▶ **What to work on**: Reproduce only what runs from the line containing "Task: Tap the battery icon in status bar" to the line containing "This screenshot has height=480, width=589." in the records below, inclusive. Keep it exact, and keep the pictures out.

▶ **Listed entries**:
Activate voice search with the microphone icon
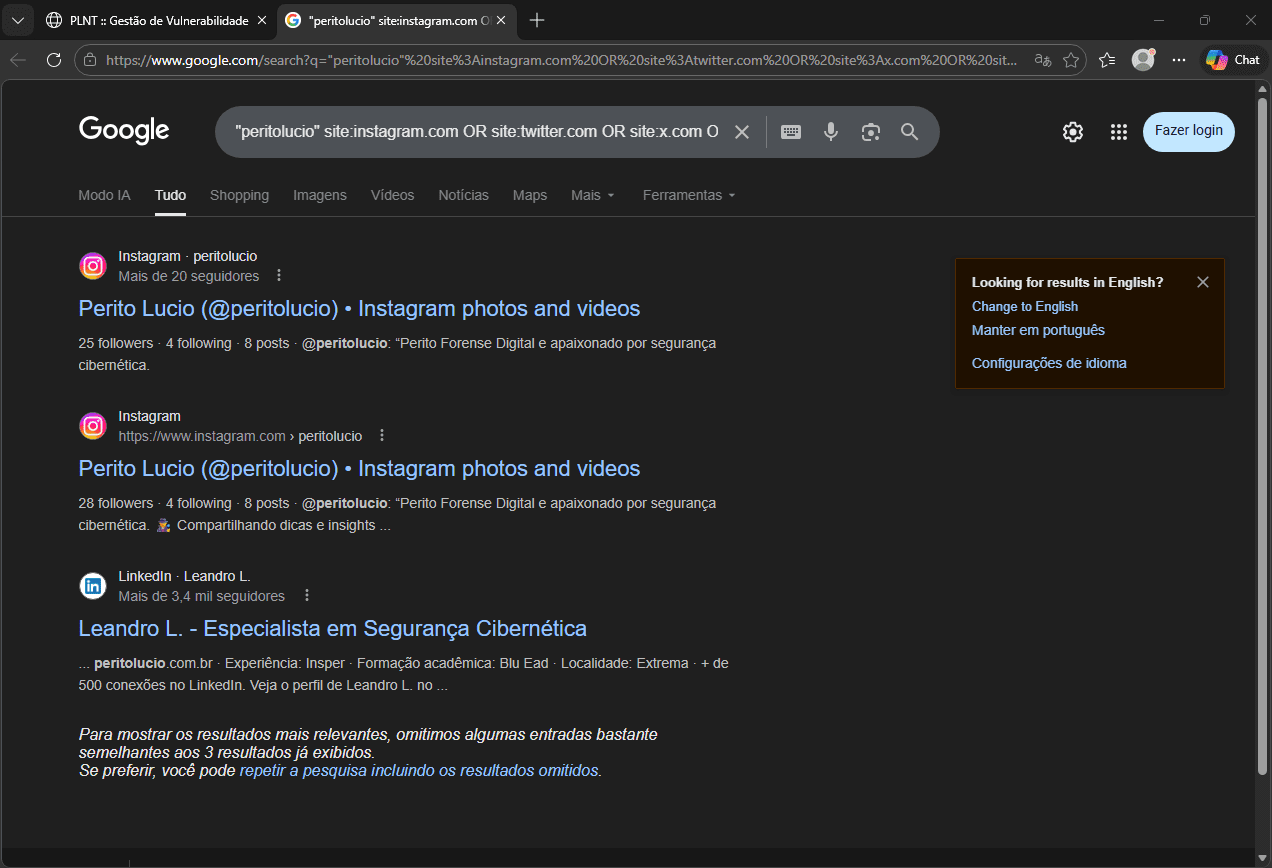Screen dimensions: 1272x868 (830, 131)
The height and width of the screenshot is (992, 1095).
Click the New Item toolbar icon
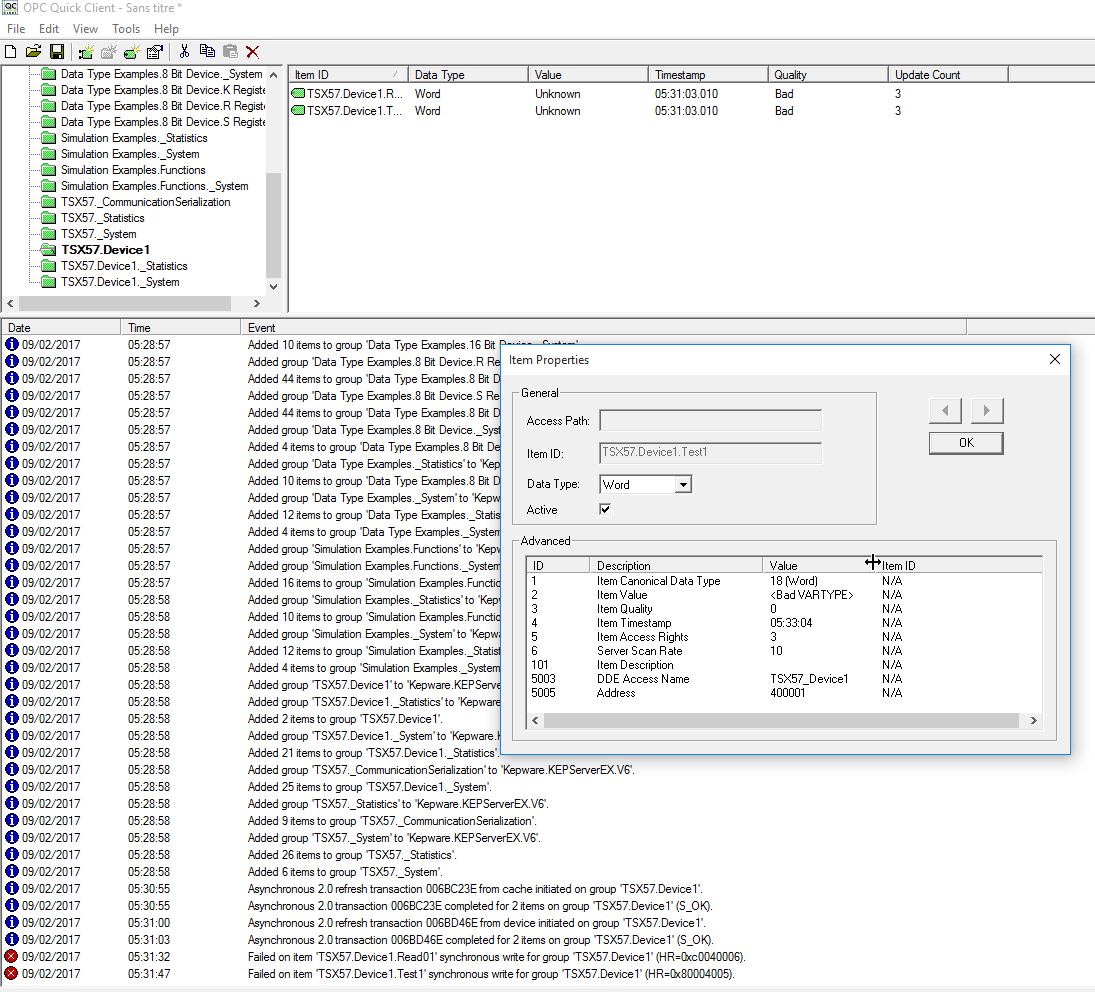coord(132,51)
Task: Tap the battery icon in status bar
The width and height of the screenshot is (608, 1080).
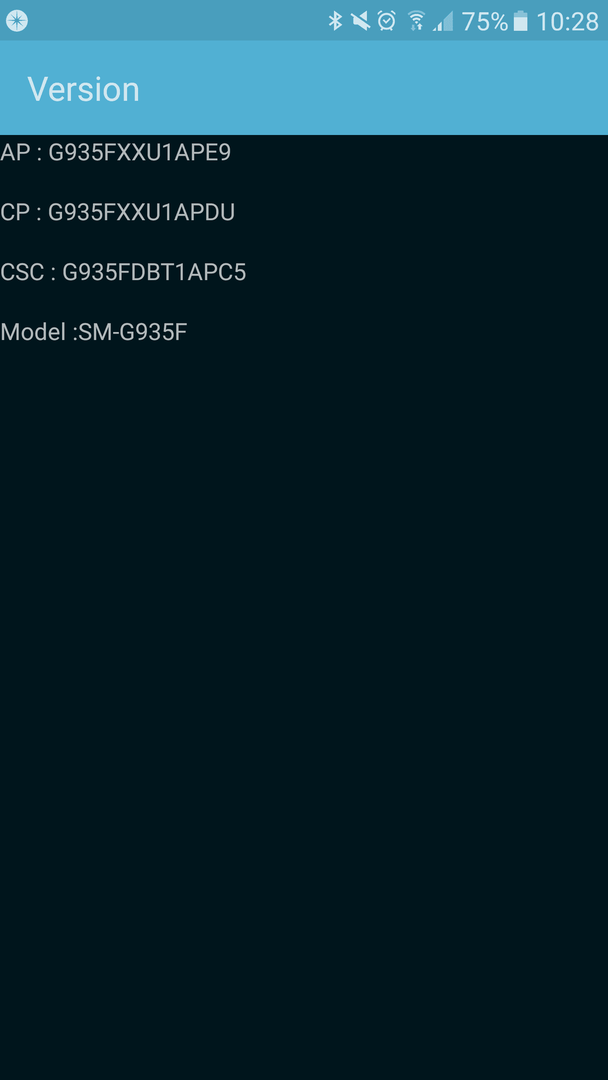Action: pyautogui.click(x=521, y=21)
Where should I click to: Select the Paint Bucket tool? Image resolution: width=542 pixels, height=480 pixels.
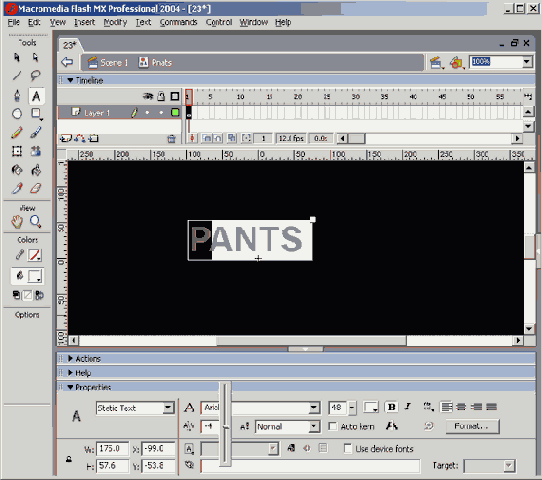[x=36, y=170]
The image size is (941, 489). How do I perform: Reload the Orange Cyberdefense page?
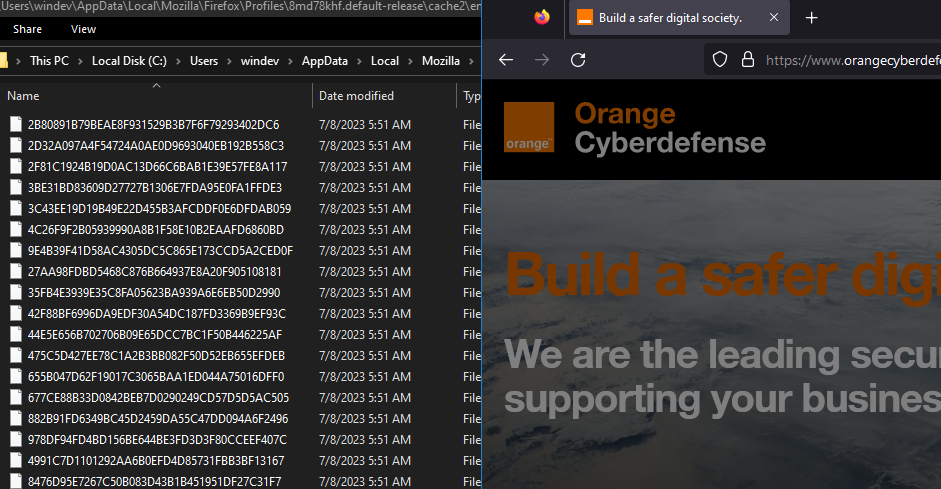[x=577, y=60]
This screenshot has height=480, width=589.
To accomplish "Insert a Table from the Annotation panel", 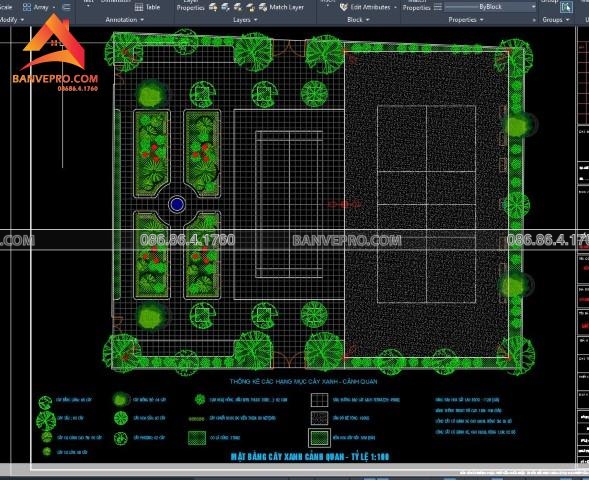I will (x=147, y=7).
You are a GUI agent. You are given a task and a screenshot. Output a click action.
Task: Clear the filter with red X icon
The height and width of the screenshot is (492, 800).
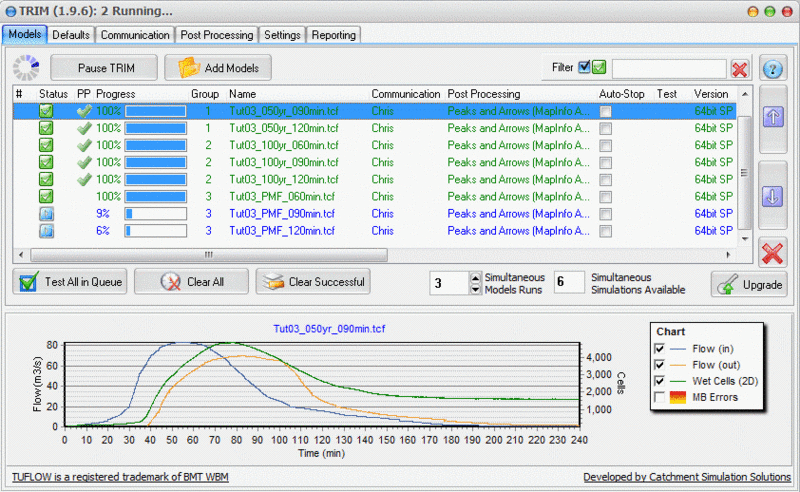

▶ **Solution to the exercise**:
Task: Tap the battery icon in status bar
The width and height of the screenshot is (608, 1080).
Action: pyautogui.click(x=521, y=21)
Where should I click to: Select the Paint Bucket tool? Image resolution: width=542 pixels, height=480 pixels.
[x=36, y=170]
The image size is (941, 489). How do I perform: Reload the Orange Cyberdefense page?
[x=577, y=60]
This screenshot has height=480, width=589.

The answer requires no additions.